Stored items
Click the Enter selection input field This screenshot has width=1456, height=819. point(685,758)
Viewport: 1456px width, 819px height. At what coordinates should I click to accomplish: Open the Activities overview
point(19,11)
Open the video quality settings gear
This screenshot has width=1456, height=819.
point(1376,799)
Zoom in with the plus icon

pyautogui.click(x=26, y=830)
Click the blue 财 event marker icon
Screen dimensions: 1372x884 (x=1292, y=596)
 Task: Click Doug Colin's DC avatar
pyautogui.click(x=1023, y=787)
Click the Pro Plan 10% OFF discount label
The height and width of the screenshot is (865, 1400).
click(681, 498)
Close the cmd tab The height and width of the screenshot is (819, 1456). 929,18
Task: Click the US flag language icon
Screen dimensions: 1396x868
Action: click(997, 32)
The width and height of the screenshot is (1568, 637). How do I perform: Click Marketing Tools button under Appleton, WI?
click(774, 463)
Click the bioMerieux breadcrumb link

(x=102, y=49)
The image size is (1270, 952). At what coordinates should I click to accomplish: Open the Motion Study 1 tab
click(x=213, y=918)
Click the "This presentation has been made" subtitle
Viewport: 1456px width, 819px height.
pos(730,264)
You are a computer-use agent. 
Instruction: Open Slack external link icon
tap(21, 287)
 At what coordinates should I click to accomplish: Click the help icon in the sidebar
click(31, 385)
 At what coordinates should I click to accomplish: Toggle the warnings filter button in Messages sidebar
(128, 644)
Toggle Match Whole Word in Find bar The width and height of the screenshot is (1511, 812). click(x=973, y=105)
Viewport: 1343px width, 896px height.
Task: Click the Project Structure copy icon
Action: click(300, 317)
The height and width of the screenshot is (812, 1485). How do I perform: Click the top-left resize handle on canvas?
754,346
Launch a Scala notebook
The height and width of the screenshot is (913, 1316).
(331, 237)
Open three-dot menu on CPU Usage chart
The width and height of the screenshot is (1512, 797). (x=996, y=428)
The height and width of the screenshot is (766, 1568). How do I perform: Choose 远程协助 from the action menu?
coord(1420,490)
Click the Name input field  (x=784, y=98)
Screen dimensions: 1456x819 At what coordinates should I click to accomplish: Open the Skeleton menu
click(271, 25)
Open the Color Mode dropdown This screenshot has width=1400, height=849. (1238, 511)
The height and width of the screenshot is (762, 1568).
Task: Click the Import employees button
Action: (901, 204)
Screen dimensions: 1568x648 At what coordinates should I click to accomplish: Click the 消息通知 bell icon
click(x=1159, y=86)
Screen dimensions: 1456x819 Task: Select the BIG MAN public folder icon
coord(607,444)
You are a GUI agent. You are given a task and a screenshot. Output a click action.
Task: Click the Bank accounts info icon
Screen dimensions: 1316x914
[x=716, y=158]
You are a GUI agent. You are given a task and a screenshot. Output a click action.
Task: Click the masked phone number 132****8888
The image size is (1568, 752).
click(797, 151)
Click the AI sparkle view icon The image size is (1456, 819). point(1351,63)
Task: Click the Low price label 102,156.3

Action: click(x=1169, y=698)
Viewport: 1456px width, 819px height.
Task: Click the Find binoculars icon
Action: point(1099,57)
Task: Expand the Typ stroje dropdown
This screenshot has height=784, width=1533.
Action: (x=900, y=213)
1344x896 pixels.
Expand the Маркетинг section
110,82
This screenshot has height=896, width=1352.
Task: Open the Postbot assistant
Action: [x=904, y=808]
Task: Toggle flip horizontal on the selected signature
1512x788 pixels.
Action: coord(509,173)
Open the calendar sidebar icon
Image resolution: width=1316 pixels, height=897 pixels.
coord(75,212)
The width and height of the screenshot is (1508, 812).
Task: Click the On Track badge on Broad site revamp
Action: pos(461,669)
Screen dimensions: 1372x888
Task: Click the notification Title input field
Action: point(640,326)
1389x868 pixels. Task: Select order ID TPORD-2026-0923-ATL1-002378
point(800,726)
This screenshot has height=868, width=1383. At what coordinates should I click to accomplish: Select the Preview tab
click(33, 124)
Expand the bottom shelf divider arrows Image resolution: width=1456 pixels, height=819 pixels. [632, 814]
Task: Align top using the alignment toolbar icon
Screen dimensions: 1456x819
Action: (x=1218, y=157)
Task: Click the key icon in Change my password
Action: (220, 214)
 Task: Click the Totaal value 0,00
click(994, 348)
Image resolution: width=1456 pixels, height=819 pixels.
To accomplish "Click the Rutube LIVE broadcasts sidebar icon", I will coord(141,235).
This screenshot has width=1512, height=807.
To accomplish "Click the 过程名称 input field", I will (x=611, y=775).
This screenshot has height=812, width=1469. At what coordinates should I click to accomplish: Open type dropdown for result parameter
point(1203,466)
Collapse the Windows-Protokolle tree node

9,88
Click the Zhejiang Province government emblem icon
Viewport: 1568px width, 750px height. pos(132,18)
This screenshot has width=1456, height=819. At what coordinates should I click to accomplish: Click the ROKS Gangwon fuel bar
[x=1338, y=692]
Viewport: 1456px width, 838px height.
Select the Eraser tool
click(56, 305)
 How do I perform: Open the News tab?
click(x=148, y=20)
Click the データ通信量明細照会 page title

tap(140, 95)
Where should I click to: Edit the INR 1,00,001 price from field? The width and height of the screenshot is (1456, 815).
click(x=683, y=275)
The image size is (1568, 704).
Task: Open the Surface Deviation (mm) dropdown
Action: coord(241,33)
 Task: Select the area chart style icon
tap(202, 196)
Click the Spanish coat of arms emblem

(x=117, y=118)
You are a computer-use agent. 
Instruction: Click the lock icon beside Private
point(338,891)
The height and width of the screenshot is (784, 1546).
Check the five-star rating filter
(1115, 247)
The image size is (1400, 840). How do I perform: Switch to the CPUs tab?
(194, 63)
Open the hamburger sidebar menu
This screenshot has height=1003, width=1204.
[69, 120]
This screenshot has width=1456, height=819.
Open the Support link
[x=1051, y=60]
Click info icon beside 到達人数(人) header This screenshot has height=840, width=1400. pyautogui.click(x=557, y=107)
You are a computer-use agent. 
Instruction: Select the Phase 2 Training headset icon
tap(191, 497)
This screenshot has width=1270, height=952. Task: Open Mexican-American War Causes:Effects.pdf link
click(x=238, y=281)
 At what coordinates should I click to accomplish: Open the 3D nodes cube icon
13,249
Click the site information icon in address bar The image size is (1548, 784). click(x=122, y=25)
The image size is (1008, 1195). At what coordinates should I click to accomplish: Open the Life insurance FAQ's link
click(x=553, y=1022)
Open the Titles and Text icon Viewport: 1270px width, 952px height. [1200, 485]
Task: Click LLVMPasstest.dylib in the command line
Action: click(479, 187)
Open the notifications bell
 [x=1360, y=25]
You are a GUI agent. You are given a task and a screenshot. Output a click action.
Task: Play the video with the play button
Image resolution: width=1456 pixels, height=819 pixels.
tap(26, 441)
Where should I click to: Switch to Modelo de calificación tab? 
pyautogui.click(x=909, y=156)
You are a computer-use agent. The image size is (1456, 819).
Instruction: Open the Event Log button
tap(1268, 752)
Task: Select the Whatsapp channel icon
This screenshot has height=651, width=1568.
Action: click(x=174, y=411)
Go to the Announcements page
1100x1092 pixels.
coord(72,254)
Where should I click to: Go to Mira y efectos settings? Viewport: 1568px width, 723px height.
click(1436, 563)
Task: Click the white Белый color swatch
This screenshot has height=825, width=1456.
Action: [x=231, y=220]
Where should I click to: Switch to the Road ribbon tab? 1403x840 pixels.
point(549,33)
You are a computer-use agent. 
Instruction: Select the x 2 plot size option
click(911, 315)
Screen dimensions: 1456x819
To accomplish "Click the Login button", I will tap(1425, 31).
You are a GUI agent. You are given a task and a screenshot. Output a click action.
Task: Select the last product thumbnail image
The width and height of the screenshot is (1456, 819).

Prompt:
In full and without alteration, return every line above.

Response to this exercise:
Click the Enter selection input field This screenshot has width=1456, height=819. point(685,758)
Viewport: 1456px width, 819px height. At what coordinates should I click to accomplish: Open the Activities overview
point(19,11)
Open the video quality settings gear
This screenshot has width=1456, height=819.
point(1376,799)
Zoom in with the plus icon

pyautogui.click(x=26, y=830)
Click the blue 财 event marker icon
Screen dimensions: 1372x884 (x=1292, y=596)
 Task: Click Doug Colin's DC avatar
pyautogui.click(x=1023, y=787)
Click the Pro Plan 10% OFF discount label
The height and width of the screenshot is (865, 1400).
click(681, 498)
Close the cmd tab The height and width of the screenshot is (819, 1456). 929,18
Task: Click the US flag language icon
Screen dimensions: 1396x868
Action: click(997, 32)
The width and height of the screenshot is (1568, 637). How do I perform: Click Marketing Tools button under Appleton, WI?
click(774, 463)
Click the bioMerieux breadcrumb link

(x=102, y=49)
The image size is (1270, 952). At what coordinates should I click to accomplish: Open the Motion Study 1 tab
click(x=213, y=918)
Click the "This presentation has been made" subtitle
Viewport: 1456px width, 819px height.
pos(730,264)
You are a computer-use agent. 
Instruction: Open Slack external link icon
tap(21, 287)
 At what coordinates should I click to accomplish: Click the help icon in the sidebar
click(31, 385)
 At what coordinates should I click to accomplish: Toggle the warnings filter button in Messages sidebar
(128, 644)
Toggle Match Whole Word in Find bar The width and height of the screenshot is (1511, 812). click(x=973, y=105)
Viewport: 1343px width, 896px height.
Task: Click the Project Structure copy icon
Action: click(300, 317)
The height and width of the screenshot is (812, 1485). How do I perform: Click the top-left resize handle on canvas?
754,346
Launch a Scala notebook
The height and width of the screenshot is (913, 1316).
(331, 237)
Open three-dot menu on CPU Usage chart
The width and height of the screenshot is (1512, 797). (x=996, y=428)
The height and width of the screenshot is (766, 1568). How do I perform: Choose 远程协助 from the action menu?
coord(1420,490)
Click the Name input field  (x=784, y=98)
Screen dimensions: 1456x819 At what coordinates should I click to accomplish: Open the Skeleton menu
click(271, 25)
Open the Color Mode dropdown This screenshot has width=1400, height=849. (1238, 511)
The height and width of the screenshot is (762, 1568).
Task: Click the Import employees button
Action: (901, 204)
Screen dimensions: 1568x648 At what coordinates should I click to accomplish: Click the 消息通知 bell icon
click(x=1159, y=86)
Screen dimensions: 1456x819 Task: Select the BIG MAN public folder icon
coord(607,444)
You are a GUI agent. You are given a task and a screenshot. Output a click action.
Task: Click the Bank accounts info icon
Screen dimensions: 1316x914
[x=716, y=158]
You are a GUI agent. You are given a task and a screenshot. Output a click action.
Task: Click the masked phone number 132****8888
The image size is (1568, 752).
click(797, 151)
Click the AI sparkle view icon The image size is (1456, 819). point(1351,63)
Task: Click the Low price label 102,156.3

Action: click(x=1169, y=698)
Viewport: 1456px width, 819px height.
Task: Click the Find binoculars icon
Action: point(1099,57)
Task: Expand the Typ stroje dropdown
This screenshot has height=784, width=1533.
Action: (x=900, y=213)
1344x896 pixels.
Expand the Маркетинг section
110,82
This screenshot has height=896, width=1352.
Task: Open the Postbot assistant
Action: [x=904, y=808]
Task: Toggle flip horizontal on the selected signature
1512x788 pixels.
Action: coord(509,173)
Open the calendar sidebar icon
Image resolution: width=1316 pixels, height=897 pixels.
coord(75,212)
The width and height of the screenshot is (1508, 812).
Task: Click the On Track badge on Broad site revamp
Action: pos(461,669)
Screen dimensions: 1372x888
Task: Click the notification Title input field
Action: point(640,326)
1389x868 pixels. Task: Select order ID TPORD-2026-0923-ATL1-002378
point(800,726)
This screenshot has height=868, width=1383. At what coordinates should I click to accomplish: Select the Preview tab
click(33, 124)
Expand the bottom shelf divider arrows Image resolution: width=1456 pixels, height=819 pixels. [632, 814]
Task: Align top using the alignment toolbar icon
Screen dimensions: 1456x819
Action: (x=1218, y=157)
Task: Click the key icon in Change my password
Action: (220, 214)
 Task: Click the Totaal value 0,00
click(994, 348)
Image resolution: width=1456 pixels, height=819 pixels.
To accomplish "Click the Rutube LIVE broadcasts sidebar icon", I will coord(141,235).
This screenshot has width=1512, height=807.
To accomplish "Click the 过程名称 input field", I will (x=611, y=775).
This screenshot has height=812, width=1469. At what coordinates should I click to accomplish: Open type dropdown for result parameter
point(1203,466)
Collapse the Windows-Protokolle tree node

9,88
Click the Zhejiang Province government emblem icon
Viewport: 1568px width, 750px height. pos(132,18)
This screenshot has width=1456, height=819. At what coordinates should I click to accomplish: Click the ROKS Gangwon fuel bar
[x=1338, y=692]
Viewport: 1456px width, 838px height.
Select the Eraser tool
click(56, 305)
 How do I perform: Open the News tab?
click(x=148, y=20)
Click the データ通信量明細照会 page title

tap(140, 95)
Where should I click to: Edit the INR 1,00,001 price from field? The width and height of the screenshot is (1456, 815).
click(x=683, y=275)
The image size is (1568, 704).
Task: Open the Surface Deviation (mm) dropdown
Action: coord(241,33)
 Task: Select the area chart style icon
tap(202, 196)
Click the Spanish coat of arms emblem

(x=117, y=118)
You are a computer-use agent. 
Instruction: Click the lock icon beside Private
point(338,891)
The height and width of the screenshot is (784, 1546).
Check the five-star rating filter
(1115, 247)
The image size is (1400, 840). How do I perform: Switch to the CPUs tab?
(194, 63)
Open the hamburger sidebar menu
This screenshot has height=1003, width=1204.
[69, 120]
This screenshot has width=1456, height=819.
Open the Support link
[x=1051, y=60]
Click info icon beside 到達人数(人) header This screenshot has height=840, width=1400. pyautogui.click(x=557, y=107)
You are a computer-use agent. 
Instruction: Select the Phase 2 Training headset icon
tap(191, 497)
This screenshot has width=1270, height=952. Task: Open Mexican-American War Causes:Effects.pdf link
click(x=238, y=281)
 At what coordinates should I click to accomplish: Open the 3D nodes cube icon
13,249
Click the site information icon in address bar The image size is (1548, 784). click(x=122, y=25)
The image size is (1008, 1195). At what coordinates should I click to accomplish: Open the Life insurance FAQ's link
click(x=553, y=1022)
Open the Titles and Text icon Viewport: 1270px width, 952px height. [1200, 485]
Task: Click LLVMPasstest.dylib in the command line
Action: click(479, 187)
Open the notifications bell
 [x=1360, y=25]
You are a GUI agent. You are given a task and a screenshot. Output a click action.
Task: Play the video with the play button
Image resolution: width=1456 pixels, height=819 pixels.
tap(26, 441)
Where should I click to: Switch to Modelo de calificación tab? 
pyautogui.click(x=909, y=156)
You are a computer-use agent. The image size is (1456, 819).
Instruction: Open the Event Log button
tap(1268, 752)
Task: Select the Whatsapp channel icon
This screenshot has height=651, width=1568.
Action: click(x=174, y=411)
Go to the Announcements page
1100x1092 pixels.
coord(72,254)
Where should I click to: Go to Mira y efectos settings? Viewport: 1568px width, 723px height.
click(1436, 563)
Task: Click the white Белый color swatch
This screenshot has height=825, width=1456.
Action: [x=231, y=220]
Where should I click to: Switch to the Road ribbon tab? 1403x840 pixels.
point(549,33)
You are a computer-use agent. 
Instruction: Select the x 2 plot size option
click(911, 315)
Screen dimensions: 1456x819
To accomplish "Click the Login button", I will tap(1425, 31).
You are a GUI agent. You are given a task and a screenshot. Output a click action.
Task: Select the last product thumbnail image
The width and height of the screenshot is (1456, 819).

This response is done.